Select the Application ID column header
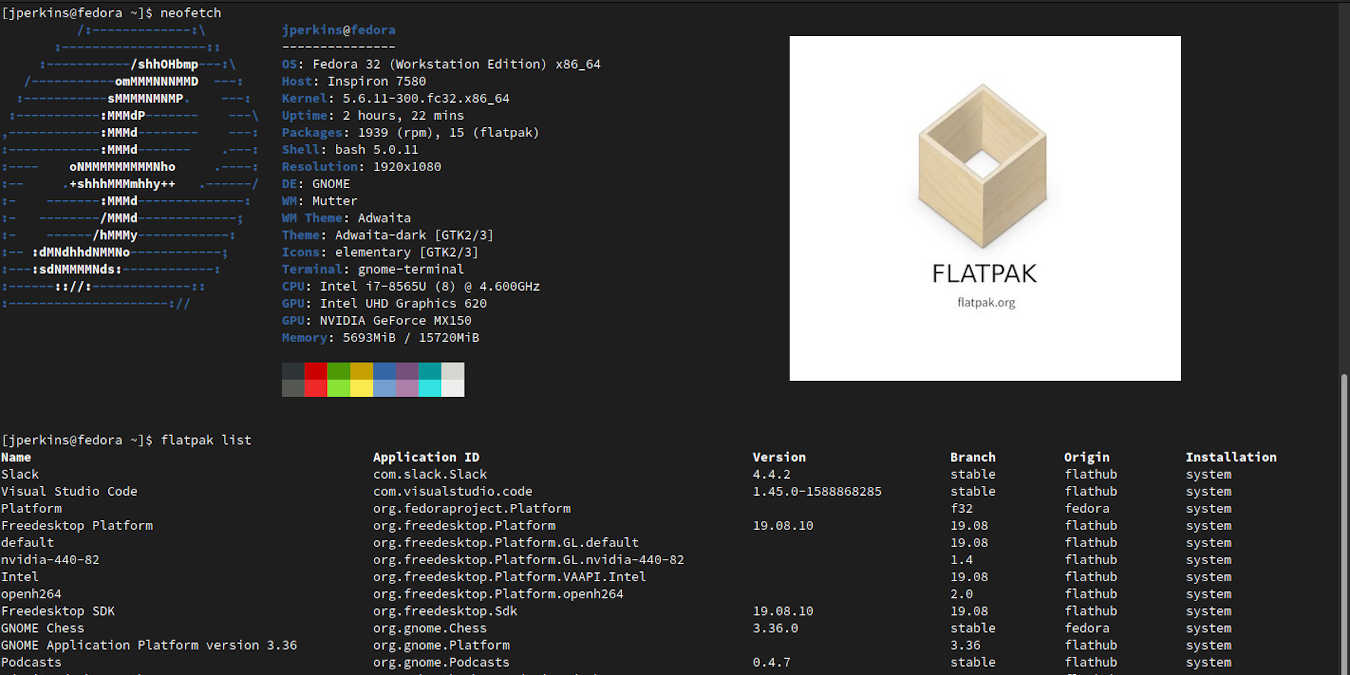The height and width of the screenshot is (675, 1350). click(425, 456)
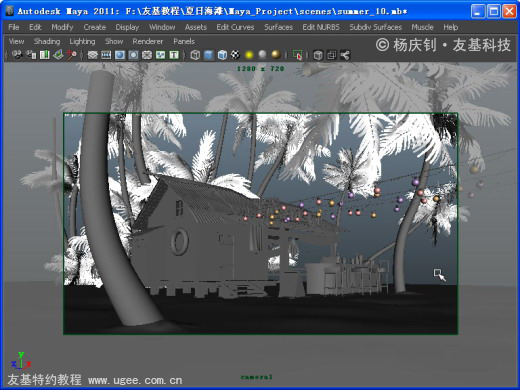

--------------------

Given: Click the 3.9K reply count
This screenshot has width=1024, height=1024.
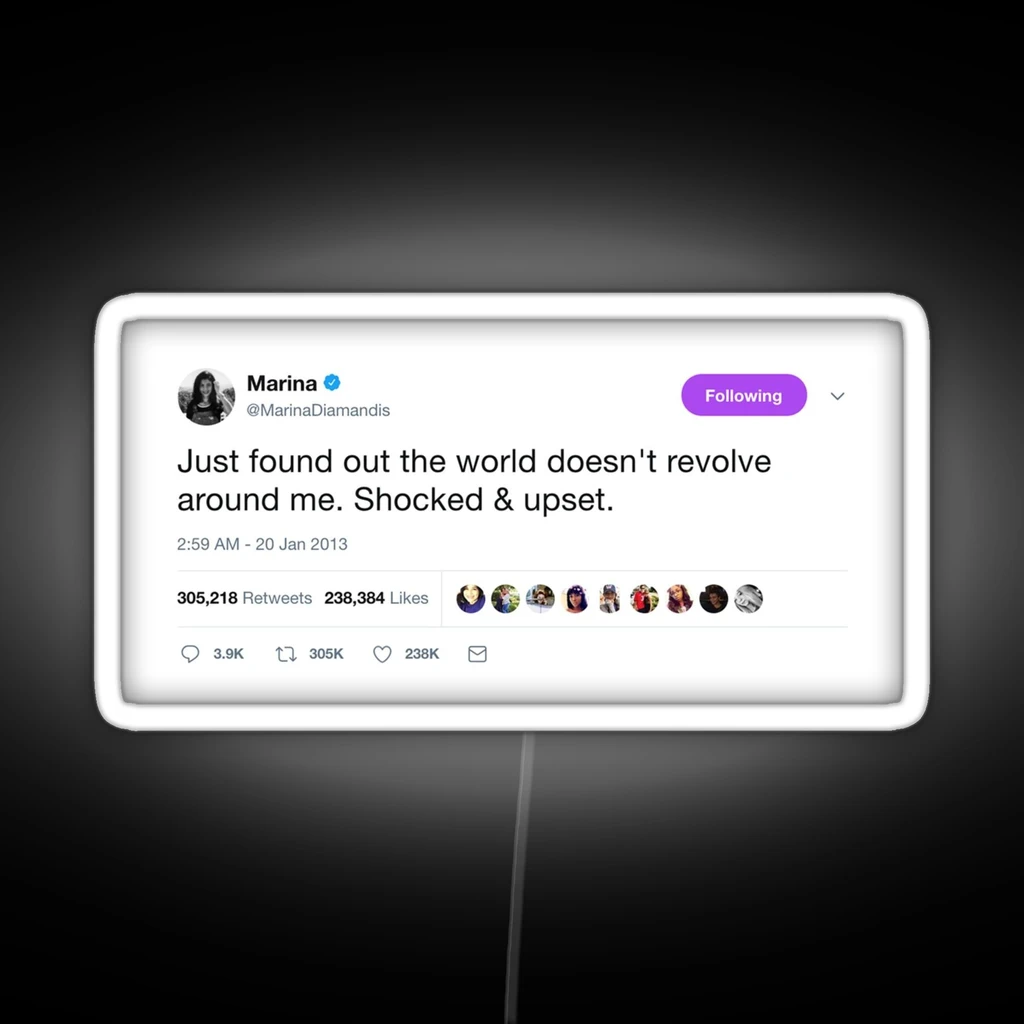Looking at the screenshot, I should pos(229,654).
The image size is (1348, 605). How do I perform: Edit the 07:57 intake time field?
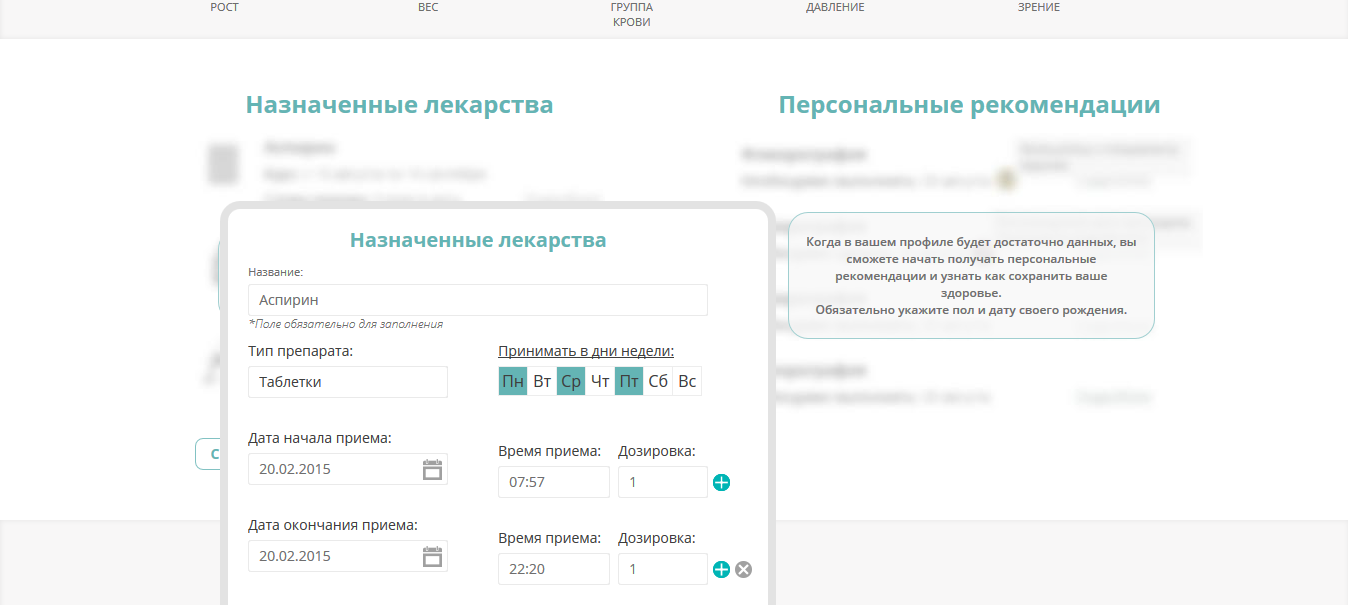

--------------------

• WHAT IS NEEDED
Reproduce verbatim the stretch of records from the line containing "Given: Click the 3.9K reply count" through the line containing "The image size", including both of those lines, and omit the pictures from your reply.

• EXERCISE RESULT
Given: Click the 3.9K reply count
This screenshot has width=1024, height=1024.
Looking at the screenshot, I should pos(229,654).
The image size is (1348, 605). How do I perform: Edit the 07:57 intake time field?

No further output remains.